**** Information provided ****

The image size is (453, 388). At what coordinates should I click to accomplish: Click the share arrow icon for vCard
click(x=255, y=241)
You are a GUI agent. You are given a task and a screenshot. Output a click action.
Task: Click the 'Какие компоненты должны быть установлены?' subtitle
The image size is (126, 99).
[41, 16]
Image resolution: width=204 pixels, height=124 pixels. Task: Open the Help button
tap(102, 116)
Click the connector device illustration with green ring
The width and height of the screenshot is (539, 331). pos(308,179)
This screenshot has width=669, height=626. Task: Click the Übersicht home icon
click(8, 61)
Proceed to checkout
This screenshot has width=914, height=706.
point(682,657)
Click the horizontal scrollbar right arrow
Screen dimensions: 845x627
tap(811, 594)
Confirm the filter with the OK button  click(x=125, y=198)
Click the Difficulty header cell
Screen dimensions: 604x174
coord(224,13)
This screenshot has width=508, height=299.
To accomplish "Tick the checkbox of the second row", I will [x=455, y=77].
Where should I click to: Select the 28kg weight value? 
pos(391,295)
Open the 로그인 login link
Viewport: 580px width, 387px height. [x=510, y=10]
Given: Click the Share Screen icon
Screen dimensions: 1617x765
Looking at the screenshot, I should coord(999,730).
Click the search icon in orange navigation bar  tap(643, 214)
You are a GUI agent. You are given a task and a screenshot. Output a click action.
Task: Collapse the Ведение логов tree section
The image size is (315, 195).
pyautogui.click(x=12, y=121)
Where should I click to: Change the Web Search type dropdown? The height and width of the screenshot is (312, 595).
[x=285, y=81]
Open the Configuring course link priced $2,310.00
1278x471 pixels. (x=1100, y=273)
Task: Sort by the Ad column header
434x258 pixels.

****

Print exactly the lines from the one with "Task: Collapse the Ведение логов tree section" through the last line of the material, including both, and no others.

Exercise solution >>
Task: Collapse the Ведение логов tree section
The image size is (315, 195).
pyautogui.click(x=12, y=121)
Where should I click to: Change the Web Search type dropdown? The height and width of the screenshot is (312, 595).
[x=285, y=81]
Open the Configuring course link priced $2,310.00
1278x471 pixels. (x=1100, y=273)
Task: Sort by the Ad column header
434x258 pixels.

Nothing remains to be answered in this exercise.